TASK OBJECTIVE: For each record below, write an exact copy.

+--

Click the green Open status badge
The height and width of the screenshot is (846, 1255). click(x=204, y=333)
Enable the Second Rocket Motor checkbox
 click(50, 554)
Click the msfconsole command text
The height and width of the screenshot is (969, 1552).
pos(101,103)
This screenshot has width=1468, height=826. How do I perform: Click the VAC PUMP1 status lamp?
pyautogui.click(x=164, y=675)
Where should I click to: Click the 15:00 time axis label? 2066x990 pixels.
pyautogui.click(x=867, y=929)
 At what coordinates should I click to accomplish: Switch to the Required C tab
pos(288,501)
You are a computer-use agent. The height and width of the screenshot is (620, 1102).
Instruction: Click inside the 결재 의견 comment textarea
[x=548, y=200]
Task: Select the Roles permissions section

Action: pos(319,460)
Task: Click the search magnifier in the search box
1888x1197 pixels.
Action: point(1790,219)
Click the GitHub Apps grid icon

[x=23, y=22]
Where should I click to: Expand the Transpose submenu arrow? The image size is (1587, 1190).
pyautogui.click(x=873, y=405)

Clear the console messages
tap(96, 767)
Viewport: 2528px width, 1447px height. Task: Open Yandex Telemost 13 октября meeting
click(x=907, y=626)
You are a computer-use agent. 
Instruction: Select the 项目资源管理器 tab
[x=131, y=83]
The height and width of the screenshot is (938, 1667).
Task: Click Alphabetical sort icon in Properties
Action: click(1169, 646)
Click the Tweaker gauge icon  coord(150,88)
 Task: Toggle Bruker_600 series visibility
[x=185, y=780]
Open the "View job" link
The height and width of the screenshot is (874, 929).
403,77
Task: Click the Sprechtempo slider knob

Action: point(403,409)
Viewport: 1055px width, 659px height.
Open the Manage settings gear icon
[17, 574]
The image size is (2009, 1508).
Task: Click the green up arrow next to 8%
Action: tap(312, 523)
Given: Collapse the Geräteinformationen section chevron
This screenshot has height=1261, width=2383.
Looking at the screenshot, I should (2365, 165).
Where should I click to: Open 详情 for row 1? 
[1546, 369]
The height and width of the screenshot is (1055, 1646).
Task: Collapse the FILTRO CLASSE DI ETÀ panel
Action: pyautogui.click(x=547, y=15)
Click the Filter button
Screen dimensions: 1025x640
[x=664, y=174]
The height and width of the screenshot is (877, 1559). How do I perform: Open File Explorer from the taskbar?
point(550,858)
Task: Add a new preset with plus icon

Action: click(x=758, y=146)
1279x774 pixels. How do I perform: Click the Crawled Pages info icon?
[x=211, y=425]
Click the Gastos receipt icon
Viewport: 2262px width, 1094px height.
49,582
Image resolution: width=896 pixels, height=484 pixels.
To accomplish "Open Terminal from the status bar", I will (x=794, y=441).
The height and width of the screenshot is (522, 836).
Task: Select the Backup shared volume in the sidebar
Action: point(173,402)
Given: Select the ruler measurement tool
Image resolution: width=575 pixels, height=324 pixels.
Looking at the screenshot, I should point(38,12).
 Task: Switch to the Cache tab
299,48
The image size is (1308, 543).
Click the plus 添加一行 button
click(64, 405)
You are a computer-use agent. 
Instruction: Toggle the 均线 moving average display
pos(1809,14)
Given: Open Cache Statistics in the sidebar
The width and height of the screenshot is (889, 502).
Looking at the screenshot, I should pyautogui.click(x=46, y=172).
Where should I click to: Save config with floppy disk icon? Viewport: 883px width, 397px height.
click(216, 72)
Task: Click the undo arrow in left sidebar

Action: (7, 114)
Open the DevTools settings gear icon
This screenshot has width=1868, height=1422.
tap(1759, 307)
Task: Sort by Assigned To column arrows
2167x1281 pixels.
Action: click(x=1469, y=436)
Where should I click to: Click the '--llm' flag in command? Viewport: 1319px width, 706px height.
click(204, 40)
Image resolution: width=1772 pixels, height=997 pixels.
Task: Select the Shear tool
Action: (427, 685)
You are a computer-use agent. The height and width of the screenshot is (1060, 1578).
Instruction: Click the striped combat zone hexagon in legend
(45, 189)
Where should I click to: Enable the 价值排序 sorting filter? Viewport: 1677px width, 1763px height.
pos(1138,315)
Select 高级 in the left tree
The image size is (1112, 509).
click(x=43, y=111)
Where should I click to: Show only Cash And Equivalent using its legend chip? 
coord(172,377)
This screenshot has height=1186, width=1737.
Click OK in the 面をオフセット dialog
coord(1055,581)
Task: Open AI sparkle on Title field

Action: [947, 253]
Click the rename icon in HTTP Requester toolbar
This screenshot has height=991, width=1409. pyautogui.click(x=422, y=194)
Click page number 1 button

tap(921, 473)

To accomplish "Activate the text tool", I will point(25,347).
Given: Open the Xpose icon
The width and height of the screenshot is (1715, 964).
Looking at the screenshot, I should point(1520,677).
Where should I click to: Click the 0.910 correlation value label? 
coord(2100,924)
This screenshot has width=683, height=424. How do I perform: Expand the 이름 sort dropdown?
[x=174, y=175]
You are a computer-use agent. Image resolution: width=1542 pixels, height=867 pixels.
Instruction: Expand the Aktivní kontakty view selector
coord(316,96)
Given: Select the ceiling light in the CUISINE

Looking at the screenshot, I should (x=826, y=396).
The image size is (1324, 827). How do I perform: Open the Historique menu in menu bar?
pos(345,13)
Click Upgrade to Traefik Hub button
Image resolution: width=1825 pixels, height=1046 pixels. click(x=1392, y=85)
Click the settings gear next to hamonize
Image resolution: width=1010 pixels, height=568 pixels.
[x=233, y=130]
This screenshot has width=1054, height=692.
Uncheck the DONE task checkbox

+--

EXPECTED OUTPUT:
Click the green Open status badge
The height and width of the screenshot is (846, 1255). click(x=204, y=333)
Enable the Second Rocket Motor checkbox
 click(50, 554)
Click the msfconsole command text
The height and width of the screenshot is (969, 1552).
pos(101,103)
This screenshot has width=1468, height=826. How do I perform: Click the VAC PUMP1 status lamp?
pyautogui.click(x=164, y=675)
Where should I click to: Click the 15:00 time axis label? 2066x990 pixels.
pyautogui.click(x=867, y=929)
 At what coordinates should I click to accomplish: Switch to the Required C tab
pos(288,501)
You are a computer-use agent. The height and width of the screenshot is (620, 1102).
Instruction: Click inside the 결재 의견 comment textarea
[x=548, y=200]
Task: Select the Roles permissions section

Action: pos(319,460)
Task: Click the search magnifier in the search box
1888x1197 pixels.
Action: point(1790,219)
Click the GitHub Apps grid icon

[x=23, y=22]
Where should I click to: Expand the Transpose submenu arrow? The image size is (1587, 1190).
pyautogui.click(x=873, y=405)

Clear the console messages
tap(96, 767)
Viewport: 2528px width, 1447px height. Task: Open Yandex Telemost 13 октября meeting
click(x=907, y=626)
You are a computer-use agent. 
Instruction: Select the 项目资源管理器 tab
[x=131, y=83]
The height and width of the screenshot is (938, 1667).
Task: Click Alphabetical sort icon in Properties
Action: click(1169, 646)
Click the Tweaker gauge icon  coord(150,88)
 Task: Toggle Bruker_600 series visibility
[x=185, y=780]
Open the "View job" link
The height and width of the screenshot is (874, 929).
403,77
Task: Click the Sprechtempo slider knob

Action: point(403,409)
Viewport: 1055px width, 659px height.
Open the Manage settings gear icon
[17, 574]
The image size is (2009, 1508).
Task: Click the green up arrow next to 8%
Action: tap(312, 523)
Given: Collapse the Geräteinformationen section chevron
This screenshot has height=1261, width=2383.
Looking at the screenshot, I should (2365, 165).
Where should I click to: Open 详情 for row 1? 
[1546, 369]
The height and width of the screenshot is (1055, 1646).
Task: Collapse the FILTRO CLASSE DI ETÀ panel
Action: pyautogui.click(x=547, y=15)
Click the Filter button
Screen dimensions: 1025x640
[x=664, y=174]
The height and width of the screenshot is (877, 1559). How do I perform: Open File Explorer from the taskbar?
point(550,858)
Task: Add a new preset with plus icon

Action: click(x=758, y=146)
1279x774 pixels. How do I perform: Click the Crawled Pages info icon?
[x=211, y=425]
Click the Gastos receipt icon
Viewport: 2262px width, 1094px height.
49,582
Image resolution: width=896 pixels, height=484 pixels.
To accomplish "Open Terminal from the status bar", I will (x=794, y=441).
The height and width of the screenshot is (522, 836).
Task: Select the Backup shared volume in the sidebar
Action: point(173,402)
Given: Select the ruler measurement tool
Image resolution: width=575 pixels, height=324 pixels.
Looking at the screenshot, I should point(38,12).
 Task: Switch to the Cache tab
299,48
The image size is (1308, 543).
Click the plus 添加一行 button
click(64, 405)
You are a computer-use agent. 
Instruction: Toggle the 均线 moving average display
pos(1809,14)
Given: Open Cache Statistics in the sidebar
The width and height of the screenshot is (889, 502).
Looking at the screenshot, I should pyautogui.click(x=46, y=172).
Where should I click to: Save config with floppy disk icon? Viewport: 883px width, 397px height.
click(216, 72)
Task: Click the undo arrow in left sidebar

Action: (7, 114)
Open the DevTools settings gear icon
This screenshot has width=1868, height=1422.
tap(1759, 307)
Task: Sort by Assigned To column arrows
2167x1281 pixels.
Action: click(x=1469, y=436)
Where should I click to: Click the '--llm' flag in command? Viewport: 1319px width, 706px height.
click(204, 40)
Image resolution: width=1772 pixels, height=997 pixels.
Task: Select the Shear tool
Action: (427, 685)
You are a computer-use agent. The height and width of the screenshot is (1060, 1578).
Instruction: Click the striped combat zone hexagon in legend
(45, 189)
Where should I click to: Enable the 价值排序 sorting filter? Viewport: 1677px width, 1763px height.
pos(1138,315)
Select 高级 in the left tree
The image size is (1112, 509).
click(x=43, y=111)
Where should I click to: Show only Cash And Equivalent using its legend chip? 
coord(172,377)
This screenshot has height=1186, width=1737.
Click OK in the 面をオフセット dialog
coord(1055,581)
Task: Open AI sparkle on Title field

Action: [947, 253]
Click the rename icon in HTTP Requester toolbar
This screenshot has height=991, width=1409. pyautogui.click(x=422, y=194)
Click page number 1 button

tap(921, 473)

To accomplish "Activate the text tool", I will point(25,347).
Given: Open the Xpose icon
The width and height of the screenshot is (1715, 964).
Looking at the screenshot, I should point(1520,677).
Where should I click to: Click the 0.910 correlation value label? 
coord(2100,924)
This screenshot has width=683, height=424. How do I perform: Expand the 이름 sort dropdown?
[x=174, y=175]
You are a computer-use agent. Image resolution: width=1542 pixels, height=867 pixels.
Instruction: Expand the Aktivní kontakty view selector
coord(316,96)
Given: Select the ceiling light in the CUISINE

Looking at the screenshot, I should (x=826, y=396).
The image size is (1324, 827). How do I perform: Open the Historique menu in menu bar?
pos(345,13)
Click Upgrade to Traefik Hub button
Image resolution: width=1825 pixels, height=1046 pixels. click(x=1392, y=85)
Click the settings gear next to hamonize
Image resolution: width=1010 pixels, height=568 pixels.
[x=233, y=130]
This screenshot has width=1054, height=692.
Uncheck the DONE task checkbox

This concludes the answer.